TASK DETAILS: Copy the passage on the Max Scherzer deal in full, word for word.
***** EXTRACTED TEXT *****
While nobody has flown to the moon on a unicorn, the Max Scherzer deal shocked the world. Not only was it from a team nobody expected, but the deal’s value went beyond expectations.

The Nationals now have an ace – a Cy Young Award winner – a 20 game winner for the next seven years. They have a pitcher with playoff experience, a pitcher that is tested and proven. They also have a pitcher who they owe $210 million.  The deal goes against almost everything Mike Rizzo stands for and everything the Nationals have done in the offseason since 2010. And yet, it still happened.

The 14-year plan

Scott Boras, Scherzer’s agent, does not leave money on the table. Ever. But Scherzer’s deal had an interesting little caveat, deferring half of the deal, meaning the Nationals are holding off on $105 million dollars for the next seven years and are instead paying the righty $15 million a year for the next fourteen years. The money never went back onto the table – its just a slower process.
***** DATASET CONTENT *****
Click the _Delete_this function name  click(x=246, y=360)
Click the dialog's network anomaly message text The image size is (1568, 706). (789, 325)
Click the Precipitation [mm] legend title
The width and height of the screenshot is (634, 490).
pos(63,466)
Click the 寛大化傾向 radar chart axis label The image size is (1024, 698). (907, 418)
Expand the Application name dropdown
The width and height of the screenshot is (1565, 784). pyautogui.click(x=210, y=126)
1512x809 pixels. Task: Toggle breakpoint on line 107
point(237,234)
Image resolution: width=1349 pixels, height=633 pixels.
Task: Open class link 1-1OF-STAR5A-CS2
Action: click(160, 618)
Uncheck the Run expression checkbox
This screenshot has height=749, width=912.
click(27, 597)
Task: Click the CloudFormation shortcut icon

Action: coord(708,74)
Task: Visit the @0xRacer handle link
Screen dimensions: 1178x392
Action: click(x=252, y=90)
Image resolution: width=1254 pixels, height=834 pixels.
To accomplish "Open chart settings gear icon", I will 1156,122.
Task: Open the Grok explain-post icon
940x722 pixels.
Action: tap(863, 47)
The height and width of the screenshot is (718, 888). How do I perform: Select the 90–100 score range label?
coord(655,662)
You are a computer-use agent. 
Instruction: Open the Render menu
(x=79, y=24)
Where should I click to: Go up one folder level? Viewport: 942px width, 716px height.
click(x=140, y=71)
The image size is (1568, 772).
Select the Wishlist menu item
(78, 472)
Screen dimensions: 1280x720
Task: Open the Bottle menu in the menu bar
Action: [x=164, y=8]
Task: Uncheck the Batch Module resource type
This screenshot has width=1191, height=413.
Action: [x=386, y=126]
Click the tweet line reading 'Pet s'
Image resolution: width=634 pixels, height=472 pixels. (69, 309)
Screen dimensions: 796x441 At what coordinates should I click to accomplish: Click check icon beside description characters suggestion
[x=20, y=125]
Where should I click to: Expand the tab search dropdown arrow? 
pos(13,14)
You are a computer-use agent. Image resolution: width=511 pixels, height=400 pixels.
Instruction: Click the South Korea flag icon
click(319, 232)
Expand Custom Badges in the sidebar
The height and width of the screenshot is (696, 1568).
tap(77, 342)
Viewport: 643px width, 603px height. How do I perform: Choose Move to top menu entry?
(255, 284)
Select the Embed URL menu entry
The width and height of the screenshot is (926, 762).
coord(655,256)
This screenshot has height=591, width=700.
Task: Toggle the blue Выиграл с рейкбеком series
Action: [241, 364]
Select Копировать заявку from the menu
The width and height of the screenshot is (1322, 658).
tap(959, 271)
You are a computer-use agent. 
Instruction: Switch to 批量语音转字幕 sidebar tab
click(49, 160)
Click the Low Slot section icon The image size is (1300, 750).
*****
ANSWER BELOW:
While nobody has flown to the moon on a unicorn, the Max Scherzer deal shocked the world. Not only was it from a team nobody expected, but the deal’s value went beyond expectations.

The Nationals now have an ace – a Cy Young Award winner – a 20 game winner for the next seven years. They have a pitcher with playoff experience, a pitcher that is tested and proven. They also have a pitcher who they owe $210 million.  The deal goes against almost everything Mike Rizzo stands for and everything the Nationals have done in the offseason since 2010. And yet, it still happened.

The 14-year plan

Scott Boras, Scherzer’s agent, does not leave money on the table. Ever. But Scherzer’s deal had an interesting little caveat, deferring half of the deal, meaning the Nationals are holding off on $105 million dollars for the next seven years and are instead paying the righty $15 million a year for the next fourteen years. The money never went back onto the table – its just a slower process.